• ESTRATTO:
==================================================

Lei è direttore commerciale Italia del Gruppo Romani Spa e coordina 50 agenti e 22 persone che compongono la struttura.
Quali sono le caratteristiche che distinguono la vendita di piastrelle da quella di altri manufatti? Nel settore dell’industria ceramica la vendita è molto condizionata dal fatto che non si raggiunge direttamente l’acquirente finale, a parte nei negozi monomarca, che però sono prerogativa di pochi gruppi. Per la maggior parte delle case di produzione, invece, l’incontro con il cliente finale è mediato da due attori che influenzano in modo rilevante l’apprezzamento del prodotto: il rivenditore da una parte e il posatore dall’altra.

==================================================

• LAVORO DA SVOLGERE:
(a) Secondo l'estratto sulla vendita di piastrelle, quali due attori fanno da tramite tra la maggior parte delle case di produzione e il cliente finale?
(b) Ricopia dall'estratto il passo che comincia con "Quali sono le" e finisce con "il posatore dall’altra.".
Le righe seguenti non hanno alcun legame con l'estratto.

• DATI FORNITI:
==================================================

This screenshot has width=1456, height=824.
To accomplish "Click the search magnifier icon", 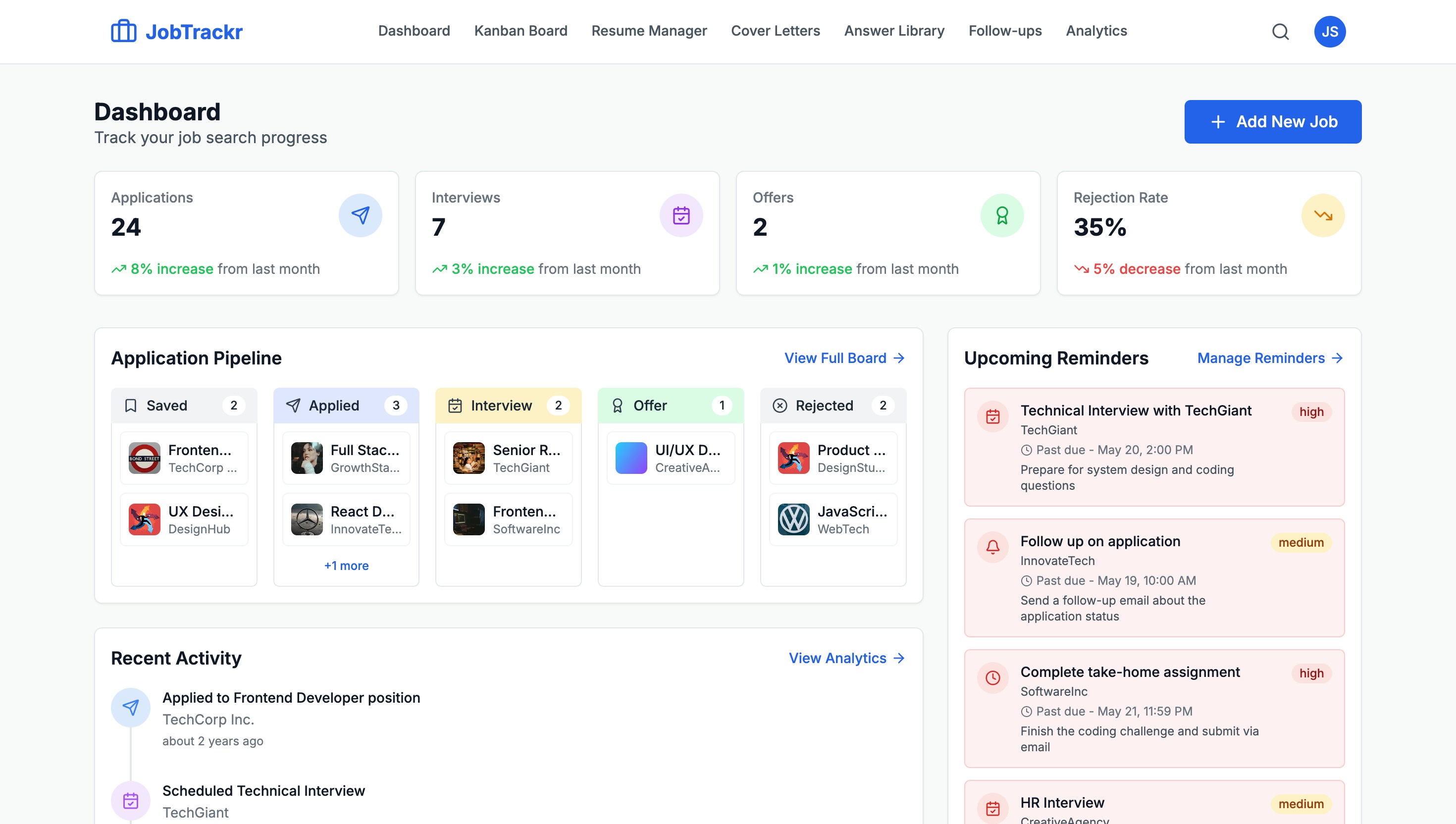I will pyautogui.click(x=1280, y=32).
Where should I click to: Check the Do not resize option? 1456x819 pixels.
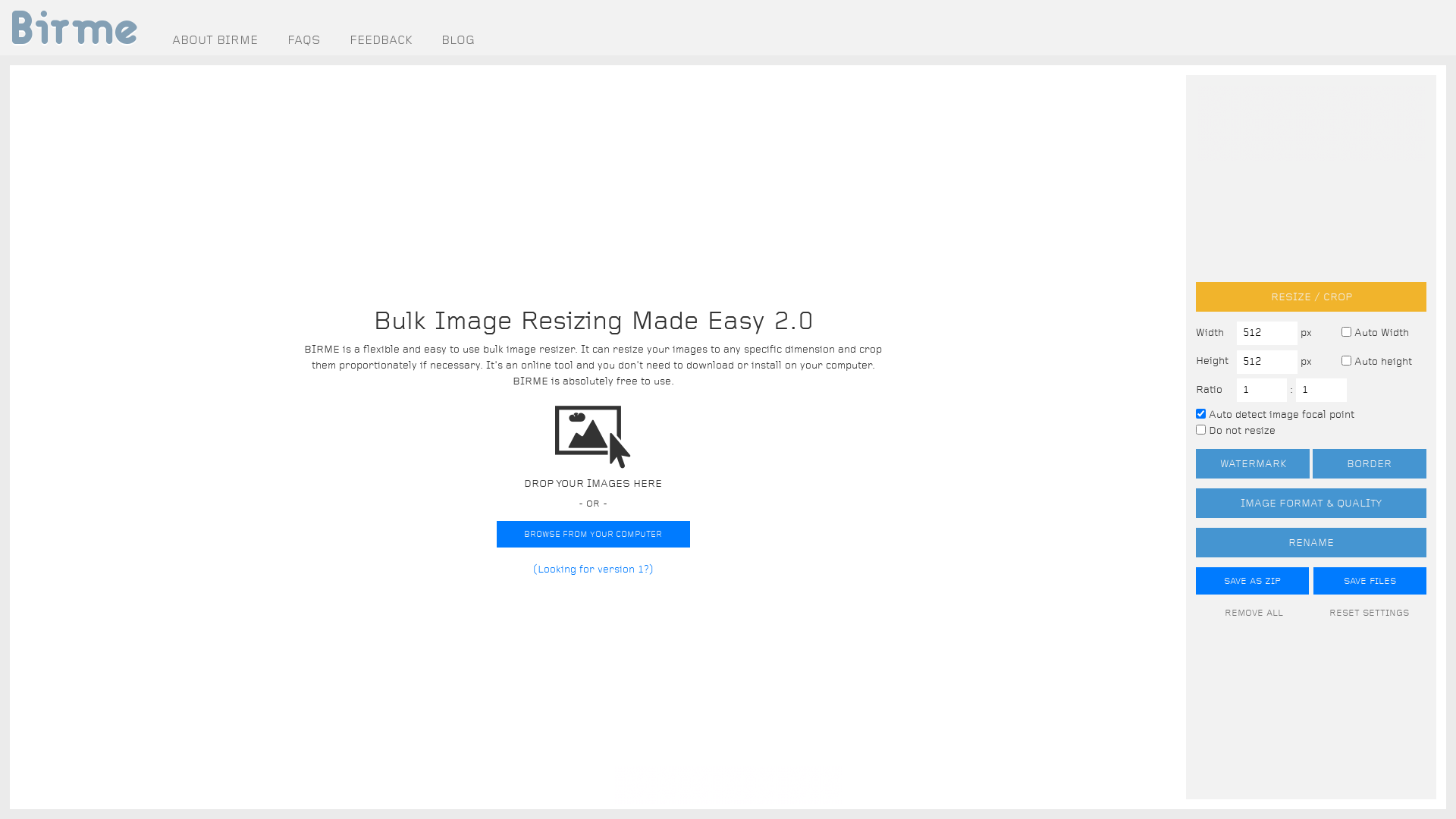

==================================================

• SOLUZIONI DEI PROBLEMI:
(a) Il rivenditore e il posatore.

(b)
Quali sono le caratteristiche che distinguono la vendita di piastrelle da quella di altri manufatti? Nel settore dell’industria ceramica la vendita è molto condizionata dal fatto che non si raggiunge direttamente l’acquirente finale, a parte nei negozi monomarca, che però sono prerogativa di pochi gruppi. Per la maggior parte delle case di produzione, invece, l’incontro con il cliente finale è mediato da due attori che influenzano in modo rilevante l’apprezzamento del prodotto: il rivenditore da una parte e il posatore dall’altra.